Monday, August 9, 2010

The State of State Marketing

With so many consumers choosing staycations or close-to-home getaways instead of overseas summer travel, states are investing in marketing to attract visitors interested in unique experiences, beautiful vistas, or specific activities.

  • Michigan's campaign, Pure Michigan, focuses not on Detroit or industrial centers but, as you'd expect, on its "unspoiled nature and authentic character." The campaign includes the Web site plus social media such as a blog (vacationers are invited to "guest blog"), Twitter posts, YouTube videos, and Flickr photos.
  • Massachusetts tells vacationers: It's All Here. There's something for everyone (fun, romance, exploration, experiences, family time/activities, a bit of luxury, and play opportunities). Both Facebook and Twitter are part of this campaign.
  • Not the official campaign of New Jersey but worth mentioning is Jersey Doesn't Stink, which wants to counteract the negative perceptions that many vacationers have of this "Garden State." The campaign is on Twitter, Facebook, and Youtube as well.
  • Hawaii showcases its alluring scenery to highlight its strength as a vacation destination on Go Hawaii. Each island has its own tab on the home page, and interestingly, Hawaii links to the independent TripAdvisor site, urging vacationers to "get advice from real travelers," a great way to let opinion leaders share their ideas and recommendations.
  • Louisiana wants to reassure vacationers that there are still many opportunities to enjoy the state's natural wonders, music, food, and more. In addition to videos, the official tourism site has an "update" section with the latest news about the oil spill. Social media connections include Facebook, Twitter, FriendFeed, Vimeo, Flickr, blogging, and Youtube. The state has also created a mobile-friendly version of its tourism site for smartphone users. Very smart.

Thursday, August 5, 2010

Pop-up Stores Fill the Void

Pop-up stores have been coming on strong for the past decade. (Even longer if you count Christmas tree markets and other temporary stores that pop up seasonally.) During the current economic difficulties, with many vacant storefronts seeking tenants, pop-ups have become even more popular.
  • Inc. recently reported on how to use pop-ups to (1) get the word out, (2) unload inventory, (3) test new markets, and (4) vet new retail ideas.
  • The Wall Street Journal just did an article about pop-ups for (1) generating buzz, (2) testing new concepts (especially niche businesses), and (3) testing new markets. 
  • The New York Times reports that pop-ups may be open for a few days or a few months, depending on the product and the marketing objective.
  • The Denver Post reports that a pop-up store recently opened to serve as "an incubator of creative ideas" by featuring local artists.
  • Target is one of the largest US retailers using pop-ups to build excitement about specific products, brands, and new markets. 
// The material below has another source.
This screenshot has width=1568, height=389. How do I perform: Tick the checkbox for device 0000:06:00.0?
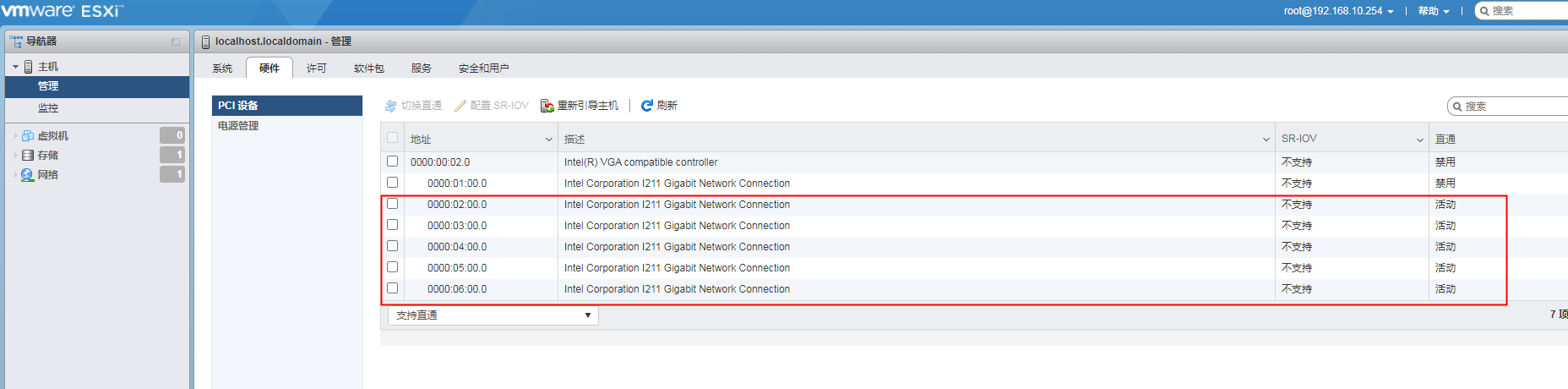pos(392,288)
What will be the next pop-up trend to pop up?

Monday, August 2, 2010

Tracking What We Do Online

The Wall Street Journal has started a fascinating series, "What They Know," about how advertisers and companies that offer Internet services gather info on online consumer behavior. It's no secret that privacy is, sadly, either non-existent or very difficult to protect. Although many marketers are listening more closely to consumers' concerns about privacy, this series shows why the issue has become so controversial.

The first article explained the background and extent of the tracking, with a sidebar showing, in detail, how consumers can try to block tracking technology.

Today's article discusses how Microsoft could have turned privacy protection on in its Internet Explorer 8 software as the default setting (as product planners intended). Instead, thinking of the future advertising revenue to be gained by tracking users' behavior and serving up ads as appropriate, the firm ultimately released the software with protection set to "off" by default; users must turn on the privacy protection every time they start the software. Not a user-friendly decision, IMHO.

This is a must-read series for marketers that want a multidimensional view of online privacy. The stakes are high--and if marketers don't do more to disclose and to give customers easy ways to restrict some tracking, the backlash will get ugly.